To be selfish, is defined as “lacks consideration for others; concerned chiefly with one’s own personal profit or pleasure.” COVID-19 is bringing to the forefront a social sickness that extends beyond the pandemic, which globally has claimed the lives of nearly 800,000 souls. The disease’s name – selfishness.

We are an impatient I-centric society, in which too many are primarily focused on ‘what’s in it for me’. Something as simple as a request for people to wear a mask in public has become distracted by politics. I simply don’t understand how the wearing of a mask infringes on any individuals’ liberties. We abide by speed restrictions around schools and prohibitions on drunk driving. In the I-centric society, each of these equally impinges on ‘civil liberties’. But we abide by them in the name of public health – for our safety and that of others. With regards to this virus, do I enjoy wearing a mask? No. Do I understand why they are deemed critical to facing this pandemic? Yes. Do I therefore wear it out of respect for others in our collective quest to keep others safe, not just myself? Absolutely. It’s not right that someone who is vulnerable has to risk their life to go shopping because someone else wants to be defiant. It is our individual actions that impact our lives and the livelihoods of others.

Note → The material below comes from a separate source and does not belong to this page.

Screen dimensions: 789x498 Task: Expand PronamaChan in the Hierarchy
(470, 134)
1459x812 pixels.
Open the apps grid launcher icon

COVID-19 has taught us all the importance of thinking about what we cannot see. We are in fact already united by an invisible bond. The pandemic is something that we cannot see, but it’s out there impacting us all. It’s something we cannot touch yet directly transferrable, causing us to avoid touching at all. And it’s something that has made it very clear that if we do not respect it, we will again be grounded. It is time to think wider, think bigger and to think more caringly. We need to take active, personal responsibility of our impact on our shared world. Is it difficult when facing an invisible crisis? No question about it, but there’s no question individually we have a role to play.

Additionally, as second waves grow and borders begin to re-shut, around the world we continue to see a lack of coordination amongst the governments and institutions, resulting in fragmented responses at a time when synergy needs to be a vital part of dealing with the crisis. To make matters worse, aggravated by the absence of ongoing communication about the critical value of reducing the virus. Rather than guide us, it is incredibly perplexing to see something that is manageable and achievable, become politicized, disregarded or mismanaged.

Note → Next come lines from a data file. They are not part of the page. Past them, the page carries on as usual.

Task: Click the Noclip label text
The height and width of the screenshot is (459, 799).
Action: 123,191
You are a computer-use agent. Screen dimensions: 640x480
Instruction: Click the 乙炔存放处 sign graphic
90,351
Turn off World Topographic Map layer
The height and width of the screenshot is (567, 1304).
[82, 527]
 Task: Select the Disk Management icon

We have seen time and again that when you blend both science and politics, all you get is politics. The continued result; an unnecessary disaster being perpetuated and too many sufferings both epidemiologically and economically.

If a government can’t address something as important as this, then we don’t have a government. We should not raise our hands as victims, we again have a role to play; where there has been a complete absence of leadership and a focus on snake oil cures without foundation, we need to ensure that come elections, we vote, and we change them.

And to the governments of the world, I simply ask this: that if the sacrifices we have to make are to wear a mask, wash our hands and stand apart, and if we then don’t abide by these rules, then issue fines.  Just as you do if we are caught speeding in a school zone or driving over the alcohol limit. With international tourist arrivals projected to plunge by up to 80 percent in 2020, we need to work hand in hand to rebuild confidence that travel is both safe and inspiring, as well as economically viable.

There is a central lesson of COVID19: we are all in this together. We know where we are, we know where we need to go. This therefore is a moment of truth. A time for us to do better as a generation. The opportunity for us individually to take greater responsibility. We as a global community are bonded now more than ever because of a shared crisis, one that will define our generation. At this time, we are simply being asked to stand together by standing apart. It’s time to shift from an I-Centric to a We-Centric society. In doing so, we can act as a global community, coming together to enable us to move forward.